Mijnlieff is a member of the placement restriction family of abstracts. Each move restricts the next player's choices of move while both players work towards the goal of forming rows of 3 or 4 (or more) of your own pieces. The game is won by the player who completes the most valuable set of rows.

Each player's pieces come in four types. These are marked with clear symbols that indicate where the next piece can be played. Two types are obvious, simply having arrows pointing either in both orthogonal directions or both diagonals. The next piece played after either must lie in a line along those arrows. The other two are the pusher and the puller, represented by large and small circles. A puller forces the next piece to be played in one of the spaces adjacent to the just-played puller piece, while a pusher forces it to be played into an empty nonadjacent space.

After the playing board has been made up (the basic game uses a plain 4x4 square), one player starts by playing a piece on an edge of the board. Play continues with each player placing their piece into one of the empty spaces that match the criteria on the just-played piece. If a player has no possible move because all indicated spaces are already full, they forfeit their move and their opponent continues with an unconstrained placement (this is incredibly powerful).

The game end is triggered by one player placing their last piece. The other player has one final turn (possibly forfeited by not having any valid move) and the scores are added up. Each row (horizontal, vertical, or diagonal) of 3 or more of the same coloured pieces scores points. Rows of 3 are worth 1 point, 4 are worth 2 and so on.

These simple rules make the game easy to understand, but when you're actually playing, it descends into an interesting battle for forking moves and trying to dodge out of the traps your opponent has left.
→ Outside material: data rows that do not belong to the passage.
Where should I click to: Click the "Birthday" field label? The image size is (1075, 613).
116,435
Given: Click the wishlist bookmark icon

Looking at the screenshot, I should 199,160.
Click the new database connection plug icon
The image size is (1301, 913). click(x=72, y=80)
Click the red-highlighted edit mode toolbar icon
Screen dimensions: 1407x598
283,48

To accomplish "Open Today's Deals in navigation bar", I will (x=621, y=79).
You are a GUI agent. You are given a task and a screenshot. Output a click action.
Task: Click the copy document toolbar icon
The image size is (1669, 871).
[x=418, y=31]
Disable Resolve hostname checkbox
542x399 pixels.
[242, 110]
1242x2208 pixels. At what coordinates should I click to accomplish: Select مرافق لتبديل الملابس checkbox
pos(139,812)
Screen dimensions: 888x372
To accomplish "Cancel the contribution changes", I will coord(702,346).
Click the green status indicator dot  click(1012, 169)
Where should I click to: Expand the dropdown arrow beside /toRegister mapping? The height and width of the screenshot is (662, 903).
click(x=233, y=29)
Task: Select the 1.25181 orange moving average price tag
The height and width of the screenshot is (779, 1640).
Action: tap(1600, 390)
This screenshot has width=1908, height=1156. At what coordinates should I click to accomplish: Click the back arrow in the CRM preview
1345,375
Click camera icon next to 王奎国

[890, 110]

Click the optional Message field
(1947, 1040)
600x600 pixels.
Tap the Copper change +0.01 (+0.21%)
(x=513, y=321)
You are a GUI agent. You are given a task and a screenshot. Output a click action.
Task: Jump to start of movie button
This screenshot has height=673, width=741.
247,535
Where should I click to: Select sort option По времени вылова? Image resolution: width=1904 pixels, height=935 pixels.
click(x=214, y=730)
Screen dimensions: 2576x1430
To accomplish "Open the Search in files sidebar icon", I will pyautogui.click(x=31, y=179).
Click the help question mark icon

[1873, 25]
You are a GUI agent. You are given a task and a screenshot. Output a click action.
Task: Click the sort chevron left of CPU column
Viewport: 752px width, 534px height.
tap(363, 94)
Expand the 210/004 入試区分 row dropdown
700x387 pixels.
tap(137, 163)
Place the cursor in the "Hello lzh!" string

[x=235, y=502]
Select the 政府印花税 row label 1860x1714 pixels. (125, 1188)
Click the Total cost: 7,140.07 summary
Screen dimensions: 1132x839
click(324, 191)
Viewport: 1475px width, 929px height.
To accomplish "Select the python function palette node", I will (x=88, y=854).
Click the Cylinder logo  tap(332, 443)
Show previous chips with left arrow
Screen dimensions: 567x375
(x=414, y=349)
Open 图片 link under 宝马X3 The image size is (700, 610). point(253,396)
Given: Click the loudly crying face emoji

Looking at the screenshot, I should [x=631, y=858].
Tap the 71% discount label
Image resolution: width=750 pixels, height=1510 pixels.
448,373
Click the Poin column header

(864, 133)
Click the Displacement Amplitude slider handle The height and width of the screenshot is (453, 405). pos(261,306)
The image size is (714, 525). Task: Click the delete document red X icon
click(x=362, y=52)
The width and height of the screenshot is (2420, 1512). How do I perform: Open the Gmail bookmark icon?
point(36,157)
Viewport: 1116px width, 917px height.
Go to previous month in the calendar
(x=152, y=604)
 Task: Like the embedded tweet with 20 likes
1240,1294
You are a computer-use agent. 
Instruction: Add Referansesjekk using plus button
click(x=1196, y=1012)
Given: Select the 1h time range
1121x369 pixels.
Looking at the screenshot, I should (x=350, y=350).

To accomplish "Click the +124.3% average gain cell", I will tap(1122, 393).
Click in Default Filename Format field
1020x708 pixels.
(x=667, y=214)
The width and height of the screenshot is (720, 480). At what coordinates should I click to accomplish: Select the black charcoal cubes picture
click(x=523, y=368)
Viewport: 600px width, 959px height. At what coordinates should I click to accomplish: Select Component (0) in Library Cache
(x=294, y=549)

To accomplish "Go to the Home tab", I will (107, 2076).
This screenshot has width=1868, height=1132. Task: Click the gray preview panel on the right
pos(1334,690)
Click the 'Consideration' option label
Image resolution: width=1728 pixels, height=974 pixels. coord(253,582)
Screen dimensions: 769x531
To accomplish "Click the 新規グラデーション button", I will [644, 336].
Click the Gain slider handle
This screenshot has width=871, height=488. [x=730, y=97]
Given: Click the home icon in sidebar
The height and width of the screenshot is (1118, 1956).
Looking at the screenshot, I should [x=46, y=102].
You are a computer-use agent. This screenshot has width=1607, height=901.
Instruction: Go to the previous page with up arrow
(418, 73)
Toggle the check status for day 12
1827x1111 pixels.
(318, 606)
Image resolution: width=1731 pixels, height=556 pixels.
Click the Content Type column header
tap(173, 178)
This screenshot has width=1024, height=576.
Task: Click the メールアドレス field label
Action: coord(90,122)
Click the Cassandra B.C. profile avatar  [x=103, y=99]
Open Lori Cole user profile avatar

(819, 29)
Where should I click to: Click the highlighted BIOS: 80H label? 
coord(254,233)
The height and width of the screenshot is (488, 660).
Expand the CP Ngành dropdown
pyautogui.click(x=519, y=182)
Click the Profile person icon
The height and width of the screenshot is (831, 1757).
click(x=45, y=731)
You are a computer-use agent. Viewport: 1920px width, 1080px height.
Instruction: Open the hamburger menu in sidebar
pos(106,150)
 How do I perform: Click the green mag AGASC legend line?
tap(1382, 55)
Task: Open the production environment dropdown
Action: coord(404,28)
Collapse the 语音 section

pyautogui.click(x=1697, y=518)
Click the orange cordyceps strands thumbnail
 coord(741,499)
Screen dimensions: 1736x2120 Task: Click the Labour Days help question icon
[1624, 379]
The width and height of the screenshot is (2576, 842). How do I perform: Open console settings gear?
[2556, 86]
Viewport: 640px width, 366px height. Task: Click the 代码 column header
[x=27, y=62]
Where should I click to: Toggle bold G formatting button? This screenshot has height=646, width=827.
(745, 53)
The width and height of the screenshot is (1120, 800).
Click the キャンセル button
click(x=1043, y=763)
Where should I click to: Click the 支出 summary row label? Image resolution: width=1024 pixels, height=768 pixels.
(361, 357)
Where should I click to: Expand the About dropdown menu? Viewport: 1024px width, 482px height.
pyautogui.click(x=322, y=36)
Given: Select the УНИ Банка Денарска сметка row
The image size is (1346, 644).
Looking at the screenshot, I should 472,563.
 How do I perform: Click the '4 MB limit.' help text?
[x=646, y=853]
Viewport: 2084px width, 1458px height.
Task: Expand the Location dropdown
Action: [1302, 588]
There's just the barest hint of noughts and crosses; you have similar goals but entirely different ways of achieving them, but it's worth keeping in mind the forking-moves that can win such a game. If your opponent gives you an opening, you can use them to give yourself a much better chance of at least completing 3-piece rows.

The heart of the game is trying to manoeuvre your opponent into a situation where they either have no move at all (getting a free move and a one-piece advantage should win you the game), or are forced by their remaining pieces to give you a move you need to complete a row. This usually comes at the end of a bitter struggle to use pieces to block and build your own rows, only to realise that your opponent has seen a few moves further ahead and held onto a critical piece. Helpfully, a player who has forfeited a turn has a small advantage from that point, due to their extra piece (which is hopefully of a useful kind).

As you play the game, your impression of which of the four pieces are more useful starts to change. The pusher pieces are obviously great to maintain control of the board centre, but diagonal arrow pieces are much easier to generate moves that can't be followed. Good play requires you to keep a close eye on your opponent's remaining pieces as well as the rows they're trying to build.

There's some additional variations to be had from arranging the four boards pieces into shapes other than a standard square, although the designer recommends against getting too extreme. Some arrangements open the way to much longer rows of 5 or more pieces, so the game scores can swing much more violently. Another suggestion is using a second copy to play larger games. This actually sounds like a lot of fun, and I plan to see how this affects the game once I can get another copy.

I was pleasantly surprised by Mijnlieff. Out of the very simple rules comes an engaging game of looking ahead and trying to cut the other player off from scoring opportunities without then leaving yourself too vulnerable. One of my top carry-along abstracts from this year.